Until very drowsily I began to drift back to consciousness to find myself in the recovery room, with a nurse sitting next to my bed. I suppose he did things like ask me how I was feeling, take my blood pressure and stuff, but mostly I just hovered between being conscious and not. I think I remember saying Thank You to him quite a lot. This went on for a long time, and I didn’t have a watch and it was a while before I had my glasses on and could see where the clock was. I think he told me the operation had gone well and been successful. I don’t know how he really knew that, or even if it’s true, other than in the sense that I’m still alive.

Meanwhile Alison was phoning the ward asking how I was, and being told I was still in recovery (no explanation why) and getting more and more worried as time passed. Eventually she thought she’d come in and see me anyway, (though I’d assured her she didn’t need to), but when she looked outside, the car was frozen up and there was freezing fog, so she thought better of it. It was about 9 p.m. before I was taken to the ward, by which time I still didn’t feel like taking anything more nutritious than pain-killers and water. And so the first long night began.

Christmas morning came early. No idea when, it might even have been 2 or 4 a.m., when a doctor (I suppose?) came and relieved me of some blood. And then everyone’s saying stuff like “Happy Christmas! How are you feeling?” Urgh. At a more civilised hour a young woman doctor came and gave me a cursory examination, felt my abdomen, asked me to cough (a bit painful) I thought some food might go down nicely, since I hadn’t eaten for 36 hours. But even much later on, when they brought a roast turkey lunch (thoughtfully ordered by the man who’d occupied my bed the day before) I could barely swallow the smallest mouthful. Chew as I might, I couldn’t produce enough saliva to swallow, and could only get it down with a slug of water. Hours passed, slowly. They tried to get me sitting up, and standing up, but I felt dizzy and the nurse told me to sit down again. Eventually I made it to the toilet, holding on to the wall all the way, to try my first unattended leg bag draining.

My surgeon phoned, from the middle of his famil Christmas Day, to see how I was.

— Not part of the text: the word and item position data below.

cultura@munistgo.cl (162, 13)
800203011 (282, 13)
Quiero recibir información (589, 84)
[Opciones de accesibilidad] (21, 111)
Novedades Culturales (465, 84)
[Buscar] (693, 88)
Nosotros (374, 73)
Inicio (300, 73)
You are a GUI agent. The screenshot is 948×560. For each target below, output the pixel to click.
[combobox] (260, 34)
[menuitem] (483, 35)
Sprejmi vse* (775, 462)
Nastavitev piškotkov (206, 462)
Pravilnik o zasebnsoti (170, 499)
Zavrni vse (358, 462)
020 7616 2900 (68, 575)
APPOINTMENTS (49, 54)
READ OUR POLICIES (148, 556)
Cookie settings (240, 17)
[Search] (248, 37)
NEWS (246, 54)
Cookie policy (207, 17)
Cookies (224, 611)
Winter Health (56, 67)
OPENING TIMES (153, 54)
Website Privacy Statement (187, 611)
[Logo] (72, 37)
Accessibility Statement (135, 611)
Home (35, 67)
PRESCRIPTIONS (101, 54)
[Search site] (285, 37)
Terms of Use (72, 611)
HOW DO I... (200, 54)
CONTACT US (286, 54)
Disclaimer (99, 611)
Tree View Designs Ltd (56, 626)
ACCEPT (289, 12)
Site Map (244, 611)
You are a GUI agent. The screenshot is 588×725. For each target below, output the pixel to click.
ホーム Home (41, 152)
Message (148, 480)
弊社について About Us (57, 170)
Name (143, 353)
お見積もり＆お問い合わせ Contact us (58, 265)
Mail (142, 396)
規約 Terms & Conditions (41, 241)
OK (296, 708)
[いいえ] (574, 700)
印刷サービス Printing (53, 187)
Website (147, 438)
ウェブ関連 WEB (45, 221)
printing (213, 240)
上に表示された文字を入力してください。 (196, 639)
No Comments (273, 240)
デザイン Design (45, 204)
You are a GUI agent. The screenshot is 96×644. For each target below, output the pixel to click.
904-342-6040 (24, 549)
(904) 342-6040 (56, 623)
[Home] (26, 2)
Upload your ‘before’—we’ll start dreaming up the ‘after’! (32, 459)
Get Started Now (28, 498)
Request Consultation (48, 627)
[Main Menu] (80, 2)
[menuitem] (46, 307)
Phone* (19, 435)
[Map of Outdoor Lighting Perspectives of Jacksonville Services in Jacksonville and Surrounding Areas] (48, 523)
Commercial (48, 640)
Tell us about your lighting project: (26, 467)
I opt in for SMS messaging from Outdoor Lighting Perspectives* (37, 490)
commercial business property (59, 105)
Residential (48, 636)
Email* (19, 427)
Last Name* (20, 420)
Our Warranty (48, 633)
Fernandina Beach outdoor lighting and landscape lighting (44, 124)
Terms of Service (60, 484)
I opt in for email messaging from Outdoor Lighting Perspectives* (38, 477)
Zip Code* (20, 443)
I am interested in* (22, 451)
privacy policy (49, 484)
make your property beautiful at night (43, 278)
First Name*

He had visited me in the recovery room the day before, but I was still out of it. That felt like real service and commitment, too.

Nurse Ariana removed the drain from my side and covered the wound with a dressing, giving me more pain-killers and water as necessary, telling me about the disciplines I must follow in the coming days. How to empty the catheter bags. Fitting and use of the night bag. Keeping clean. Making sure I don’t become constipated. Wearing elastic stockings to help prevent deep vein thrombosis. Injecting myself daily with the anticoagulant dalteparin. This in particular was a real tutorial: description, part demonstration, then watching as I injected myself. I had thought I’d be asking Alison to do this for me, but under Ariana’s tutelage I resolved not to be a wimp, and become my own needleman.

Because it was Christmas Day, there was only one pharmacy working in the Trust, so we had to wait for our discharge drugs to be checked at one of the other hospitals and be transported over (by taxi?!) Then at about 3.45 p.m. I was released, and Alison drove me home at the end of possibly my Strangest Christmas Day Ever.

There’s lots to take in and learn and make sure you do. It’s likely to be uncomfortable, not altogether pleasant. But lots of other men have survived it all. And the care and professionalism of the people who are looking after you cannot be faulted. The documentation provided by my excellent hospital is very helpful, but one I’ve found on the Internet that’s even more helpful is the University College London Hospitals Discharge Information.

So, until further reports, just: THANK GOD FOR THE NHS. And thank god for the EU nationals, and other foreign nationals, who make it work.